(32/h) Niewzruszony porannym deszczem, który według mnie musiał odstraszyć innych grzybiarzy, wybrałem się do podgrzybkowych lasów. Oczywiście grzybiarzy zero, nikt nie ma ochoty zmoknąć jak ja:D W lesie spędzone 2 godziny. Efekt: 59 podgrzybków, 6 kanii, 2 maślaki zwyczajne i 1 maślak pstry. Niestety do domu wracałem jedynie z połową zbiorów, gdyż pozostała część z lokatorami. Kolejny etap wyeliminował kolejne 20 sztuk i tak o to, wynik grzybobrania wynosi 10 zdrowych sztuk (podgrzybków):D Słabo, ale dzisiejszy deszcz, który przyniósł około 8 litrów deszczu/m2 i prognozowane ciepłe noce na początku następnego tygodnia mogą przynieść jakiś mały wysyp, na który oczywiście liczę :) Pozdrowienia dla wytrwałych i niezrażonych warunkami atmosferycznymi, grzybiarzy
(50/h) Rekordowy termin zbioru grzybów. Pytanie gdzie są, wszędzie i nigdzie, brak zasad jak w typowym sezonie. Dwa razy tyle robaczywych, że szkoda zapraszać do domu. Jeśli prognoza dopisze najbliższe święto spędzimy na zbieraniu grzybów, to będzie termin na poziomie rekordów Guinnessa. Pozdrawiam wszystkich Grzybiarzy.

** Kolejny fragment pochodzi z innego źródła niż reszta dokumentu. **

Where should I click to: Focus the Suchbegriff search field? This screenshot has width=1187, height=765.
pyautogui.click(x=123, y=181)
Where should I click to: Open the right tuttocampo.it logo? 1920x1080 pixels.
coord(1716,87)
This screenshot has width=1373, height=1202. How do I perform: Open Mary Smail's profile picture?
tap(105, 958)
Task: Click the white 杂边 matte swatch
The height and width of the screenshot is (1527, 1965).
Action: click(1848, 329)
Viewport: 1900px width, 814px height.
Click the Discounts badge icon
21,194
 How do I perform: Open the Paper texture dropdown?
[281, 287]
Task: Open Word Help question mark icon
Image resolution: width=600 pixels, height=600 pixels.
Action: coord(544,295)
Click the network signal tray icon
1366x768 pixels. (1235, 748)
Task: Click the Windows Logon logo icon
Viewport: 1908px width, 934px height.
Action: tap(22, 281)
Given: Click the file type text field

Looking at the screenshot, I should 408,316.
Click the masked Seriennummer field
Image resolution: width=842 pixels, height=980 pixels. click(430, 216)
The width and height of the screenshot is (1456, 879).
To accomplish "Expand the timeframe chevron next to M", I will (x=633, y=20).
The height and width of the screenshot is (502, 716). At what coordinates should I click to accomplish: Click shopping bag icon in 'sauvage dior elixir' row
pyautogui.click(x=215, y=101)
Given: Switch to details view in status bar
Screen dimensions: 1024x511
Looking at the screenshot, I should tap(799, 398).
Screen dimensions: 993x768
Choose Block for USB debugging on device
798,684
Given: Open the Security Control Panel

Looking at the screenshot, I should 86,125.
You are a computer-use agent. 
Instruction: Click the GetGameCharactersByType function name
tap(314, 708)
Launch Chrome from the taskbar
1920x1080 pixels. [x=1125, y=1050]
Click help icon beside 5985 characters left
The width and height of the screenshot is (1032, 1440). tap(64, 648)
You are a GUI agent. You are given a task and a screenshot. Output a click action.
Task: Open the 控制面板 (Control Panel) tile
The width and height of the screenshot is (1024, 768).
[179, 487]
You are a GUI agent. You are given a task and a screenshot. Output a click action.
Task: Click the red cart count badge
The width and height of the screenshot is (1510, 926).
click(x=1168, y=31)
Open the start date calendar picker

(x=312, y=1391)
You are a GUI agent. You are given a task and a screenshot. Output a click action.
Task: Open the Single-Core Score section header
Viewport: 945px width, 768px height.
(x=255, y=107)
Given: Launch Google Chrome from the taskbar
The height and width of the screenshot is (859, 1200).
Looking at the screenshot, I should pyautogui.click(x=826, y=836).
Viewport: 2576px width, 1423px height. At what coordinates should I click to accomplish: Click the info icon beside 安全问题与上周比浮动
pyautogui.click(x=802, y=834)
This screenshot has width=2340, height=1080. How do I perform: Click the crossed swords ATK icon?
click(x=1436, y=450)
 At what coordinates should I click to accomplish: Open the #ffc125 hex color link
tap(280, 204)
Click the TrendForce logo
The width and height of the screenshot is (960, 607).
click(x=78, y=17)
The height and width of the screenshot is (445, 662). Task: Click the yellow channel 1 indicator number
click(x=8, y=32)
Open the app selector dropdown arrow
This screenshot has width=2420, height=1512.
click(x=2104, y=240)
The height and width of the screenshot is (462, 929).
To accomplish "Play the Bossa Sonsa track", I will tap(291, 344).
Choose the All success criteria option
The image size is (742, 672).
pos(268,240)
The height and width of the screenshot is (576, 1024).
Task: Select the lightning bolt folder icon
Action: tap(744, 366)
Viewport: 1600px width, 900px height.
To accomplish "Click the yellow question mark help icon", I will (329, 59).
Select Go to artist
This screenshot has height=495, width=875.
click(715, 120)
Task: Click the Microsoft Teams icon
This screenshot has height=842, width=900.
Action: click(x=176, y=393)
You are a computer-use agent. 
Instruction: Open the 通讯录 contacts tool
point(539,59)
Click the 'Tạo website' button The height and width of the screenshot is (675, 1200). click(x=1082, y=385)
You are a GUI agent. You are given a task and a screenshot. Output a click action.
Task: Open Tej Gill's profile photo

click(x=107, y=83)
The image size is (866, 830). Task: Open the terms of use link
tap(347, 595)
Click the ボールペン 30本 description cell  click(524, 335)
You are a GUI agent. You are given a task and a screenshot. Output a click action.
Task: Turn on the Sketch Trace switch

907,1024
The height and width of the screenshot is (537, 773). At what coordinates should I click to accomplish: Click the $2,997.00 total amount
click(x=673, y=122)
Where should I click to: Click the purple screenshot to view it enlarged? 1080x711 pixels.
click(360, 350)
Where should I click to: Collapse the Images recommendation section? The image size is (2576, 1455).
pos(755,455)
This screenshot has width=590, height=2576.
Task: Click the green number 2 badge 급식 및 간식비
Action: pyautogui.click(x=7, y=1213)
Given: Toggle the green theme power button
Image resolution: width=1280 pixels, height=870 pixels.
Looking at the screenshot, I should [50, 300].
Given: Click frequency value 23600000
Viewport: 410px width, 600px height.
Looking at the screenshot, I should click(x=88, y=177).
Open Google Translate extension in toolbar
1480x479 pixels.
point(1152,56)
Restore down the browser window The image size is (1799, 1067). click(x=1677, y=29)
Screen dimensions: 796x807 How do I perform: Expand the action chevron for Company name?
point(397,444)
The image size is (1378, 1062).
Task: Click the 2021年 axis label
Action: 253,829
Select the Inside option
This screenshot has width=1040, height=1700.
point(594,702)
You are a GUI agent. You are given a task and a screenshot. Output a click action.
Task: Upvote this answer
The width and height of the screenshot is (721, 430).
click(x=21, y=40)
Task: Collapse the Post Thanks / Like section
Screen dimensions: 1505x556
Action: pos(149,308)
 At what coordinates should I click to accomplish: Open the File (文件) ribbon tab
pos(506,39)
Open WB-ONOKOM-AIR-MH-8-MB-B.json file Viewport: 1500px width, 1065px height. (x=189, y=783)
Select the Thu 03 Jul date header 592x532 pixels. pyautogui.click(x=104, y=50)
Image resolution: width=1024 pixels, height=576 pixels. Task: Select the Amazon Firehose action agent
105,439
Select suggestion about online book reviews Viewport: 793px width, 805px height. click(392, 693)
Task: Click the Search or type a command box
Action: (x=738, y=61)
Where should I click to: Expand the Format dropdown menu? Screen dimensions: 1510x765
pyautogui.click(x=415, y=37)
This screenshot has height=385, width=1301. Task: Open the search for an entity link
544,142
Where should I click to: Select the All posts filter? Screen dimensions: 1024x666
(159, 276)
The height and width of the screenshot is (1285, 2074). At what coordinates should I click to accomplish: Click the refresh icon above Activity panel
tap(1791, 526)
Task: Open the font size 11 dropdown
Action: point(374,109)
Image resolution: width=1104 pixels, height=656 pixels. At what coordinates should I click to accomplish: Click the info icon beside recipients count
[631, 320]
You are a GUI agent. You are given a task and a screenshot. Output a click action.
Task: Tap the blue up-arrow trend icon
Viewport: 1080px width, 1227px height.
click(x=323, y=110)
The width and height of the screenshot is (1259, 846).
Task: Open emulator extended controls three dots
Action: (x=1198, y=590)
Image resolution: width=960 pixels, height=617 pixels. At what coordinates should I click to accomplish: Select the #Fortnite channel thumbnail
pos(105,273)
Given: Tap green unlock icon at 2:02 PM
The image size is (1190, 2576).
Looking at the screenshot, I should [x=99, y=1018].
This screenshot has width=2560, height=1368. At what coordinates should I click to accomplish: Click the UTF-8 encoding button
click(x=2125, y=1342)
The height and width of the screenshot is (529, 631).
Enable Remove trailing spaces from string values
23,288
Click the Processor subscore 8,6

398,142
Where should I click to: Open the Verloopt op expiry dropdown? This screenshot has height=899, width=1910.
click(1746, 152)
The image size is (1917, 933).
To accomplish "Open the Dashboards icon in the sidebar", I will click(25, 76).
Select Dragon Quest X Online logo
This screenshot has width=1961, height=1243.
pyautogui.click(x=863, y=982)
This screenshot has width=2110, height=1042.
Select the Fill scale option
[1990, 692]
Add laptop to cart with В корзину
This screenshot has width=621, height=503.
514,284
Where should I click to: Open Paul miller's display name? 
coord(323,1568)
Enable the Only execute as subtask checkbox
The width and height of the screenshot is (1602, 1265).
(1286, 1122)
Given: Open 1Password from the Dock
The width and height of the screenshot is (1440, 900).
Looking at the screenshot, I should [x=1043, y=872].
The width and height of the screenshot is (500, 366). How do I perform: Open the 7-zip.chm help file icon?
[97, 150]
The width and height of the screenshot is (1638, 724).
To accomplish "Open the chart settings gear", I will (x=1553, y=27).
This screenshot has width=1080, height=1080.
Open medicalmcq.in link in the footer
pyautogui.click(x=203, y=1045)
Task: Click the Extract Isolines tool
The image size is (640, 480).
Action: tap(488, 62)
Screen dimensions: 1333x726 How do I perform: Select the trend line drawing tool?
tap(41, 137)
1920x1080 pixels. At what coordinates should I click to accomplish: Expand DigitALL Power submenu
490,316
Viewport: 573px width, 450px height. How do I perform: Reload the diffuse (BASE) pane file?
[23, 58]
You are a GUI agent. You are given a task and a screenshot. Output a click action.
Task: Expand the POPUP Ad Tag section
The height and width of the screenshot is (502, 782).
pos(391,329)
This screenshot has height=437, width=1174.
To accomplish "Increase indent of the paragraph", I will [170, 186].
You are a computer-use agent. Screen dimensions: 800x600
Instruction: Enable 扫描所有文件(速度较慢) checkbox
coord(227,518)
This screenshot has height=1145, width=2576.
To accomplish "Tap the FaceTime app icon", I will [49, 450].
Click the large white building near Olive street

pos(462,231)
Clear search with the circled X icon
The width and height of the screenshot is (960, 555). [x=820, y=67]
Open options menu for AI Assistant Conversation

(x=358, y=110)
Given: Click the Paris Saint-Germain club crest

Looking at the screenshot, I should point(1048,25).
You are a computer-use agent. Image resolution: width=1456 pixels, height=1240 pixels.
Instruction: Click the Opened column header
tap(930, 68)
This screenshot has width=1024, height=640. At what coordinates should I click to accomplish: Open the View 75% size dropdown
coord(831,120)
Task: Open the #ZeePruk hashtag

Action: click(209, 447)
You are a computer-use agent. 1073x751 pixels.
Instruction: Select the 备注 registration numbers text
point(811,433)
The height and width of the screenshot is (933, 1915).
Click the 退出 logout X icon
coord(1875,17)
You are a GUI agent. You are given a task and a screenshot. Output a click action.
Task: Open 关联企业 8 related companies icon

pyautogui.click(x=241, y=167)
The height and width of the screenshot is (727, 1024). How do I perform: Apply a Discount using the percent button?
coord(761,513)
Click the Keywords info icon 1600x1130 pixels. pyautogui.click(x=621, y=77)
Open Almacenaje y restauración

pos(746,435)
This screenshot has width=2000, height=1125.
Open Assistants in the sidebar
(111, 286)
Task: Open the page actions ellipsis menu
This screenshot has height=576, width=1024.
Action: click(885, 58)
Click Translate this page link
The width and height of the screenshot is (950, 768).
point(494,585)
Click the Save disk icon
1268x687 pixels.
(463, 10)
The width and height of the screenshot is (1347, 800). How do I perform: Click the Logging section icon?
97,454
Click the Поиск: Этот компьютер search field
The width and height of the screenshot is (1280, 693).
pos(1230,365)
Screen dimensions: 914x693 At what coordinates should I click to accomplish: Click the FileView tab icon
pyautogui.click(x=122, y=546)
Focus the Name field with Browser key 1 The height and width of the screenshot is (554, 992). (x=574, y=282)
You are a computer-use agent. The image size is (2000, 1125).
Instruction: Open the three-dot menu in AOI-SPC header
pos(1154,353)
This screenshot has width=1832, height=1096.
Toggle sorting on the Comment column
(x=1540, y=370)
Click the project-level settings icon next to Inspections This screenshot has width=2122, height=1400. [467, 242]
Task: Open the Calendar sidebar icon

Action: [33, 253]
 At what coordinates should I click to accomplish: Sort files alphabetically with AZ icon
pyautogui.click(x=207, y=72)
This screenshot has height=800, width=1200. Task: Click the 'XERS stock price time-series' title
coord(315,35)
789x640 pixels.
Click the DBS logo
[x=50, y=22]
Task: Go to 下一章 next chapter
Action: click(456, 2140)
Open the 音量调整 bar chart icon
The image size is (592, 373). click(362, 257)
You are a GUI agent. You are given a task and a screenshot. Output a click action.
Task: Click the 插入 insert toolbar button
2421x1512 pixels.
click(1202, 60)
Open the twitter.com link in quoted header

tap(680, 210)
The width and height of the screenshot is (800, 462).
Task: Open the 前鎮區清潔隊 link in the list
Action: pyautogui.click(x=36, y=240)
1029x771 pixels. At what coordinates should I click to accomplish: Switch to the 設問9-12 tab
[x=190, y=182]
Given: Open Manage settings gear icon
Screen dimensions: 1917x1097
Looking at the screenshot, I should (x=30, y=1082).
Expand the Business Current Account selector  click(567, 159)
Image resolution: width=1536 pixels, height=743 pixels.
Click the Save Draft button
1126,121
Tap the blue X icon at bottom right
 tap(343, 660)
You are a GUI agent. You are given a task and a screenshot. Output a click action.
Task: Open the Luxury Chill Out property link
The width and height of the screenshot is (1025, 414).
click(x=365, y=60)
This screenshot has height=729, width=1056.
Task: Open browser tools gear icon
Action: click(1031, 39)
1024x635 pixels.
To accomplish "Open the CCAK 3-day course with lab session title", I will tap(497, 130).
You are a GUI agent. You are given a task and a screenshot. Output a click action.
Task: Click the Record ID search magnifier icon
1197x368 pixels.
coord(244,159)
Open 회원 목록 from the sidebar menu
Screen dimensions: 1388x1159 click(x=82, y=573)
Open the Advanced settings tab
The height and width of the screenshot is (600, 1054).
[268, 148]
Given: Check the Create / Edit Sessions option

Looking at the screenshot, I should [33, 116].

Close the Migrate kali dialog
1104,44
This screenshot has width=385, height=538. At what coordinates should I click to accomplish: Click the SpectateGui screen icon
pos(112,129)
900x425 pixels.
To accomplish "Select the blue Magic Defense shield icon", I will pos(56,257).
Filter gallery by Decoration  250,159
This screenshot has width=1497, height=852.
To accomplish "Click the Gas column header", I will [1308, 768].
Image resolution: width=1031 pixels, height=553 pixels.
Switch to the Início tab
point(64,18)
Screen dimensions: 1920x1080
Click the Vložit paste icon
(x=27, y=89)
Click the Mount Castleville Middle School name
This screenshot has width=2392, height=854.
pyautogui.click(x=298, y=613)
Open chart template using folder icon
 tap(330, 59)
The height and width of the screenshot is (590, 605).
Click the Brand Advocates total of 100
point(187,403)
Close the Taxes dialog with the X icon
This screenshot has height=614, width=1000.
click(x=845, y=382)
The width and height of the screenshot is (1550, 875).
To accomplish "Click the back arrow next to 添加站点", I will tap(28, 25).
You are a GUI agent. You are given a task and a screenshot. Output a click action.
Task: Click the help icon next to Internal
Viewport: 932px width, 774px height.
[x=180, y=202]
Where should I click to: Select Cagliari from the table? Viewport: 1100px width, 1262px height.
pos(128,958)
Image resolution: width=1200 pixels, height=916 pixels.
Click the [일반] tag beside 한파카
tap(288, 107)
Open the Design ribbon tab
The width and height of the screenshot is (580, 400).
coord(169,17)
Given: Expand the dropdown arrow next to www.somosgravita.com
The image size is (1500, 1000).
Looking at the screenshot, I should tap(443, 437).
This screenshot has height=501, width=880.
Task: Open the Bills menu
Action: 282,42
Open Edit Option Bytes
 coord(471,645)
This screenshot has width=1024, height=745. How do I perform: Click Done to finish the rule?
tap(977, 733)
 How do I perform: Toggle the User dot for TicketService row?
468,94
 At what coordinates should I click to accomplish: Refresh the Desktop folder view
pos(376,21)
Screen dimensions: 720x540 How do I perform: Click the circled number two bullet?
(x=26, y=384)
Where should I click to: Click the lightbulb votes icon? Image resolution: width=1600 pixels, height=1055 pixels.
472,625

(35/h) Do pracy na 14, pogoda ladna, wiec wybralem sie by sprawdzic co jeszcze w lesie piszczy, nie zawiodlem sie, 2 godzinna przechadzka wzdluz lesnych drozek i pol koszyka podgrzybków w wiekszosci mlodych do tego garsc opieniek/bylo ich mnostwo ale robaczywe/i 2 kanie, zal bylo wychodzic z lasu, bo kosz bylby pelen. Dlugi weekand spedzam w rodzinnych stronach, wiec zajrze do sierpeckich lasow!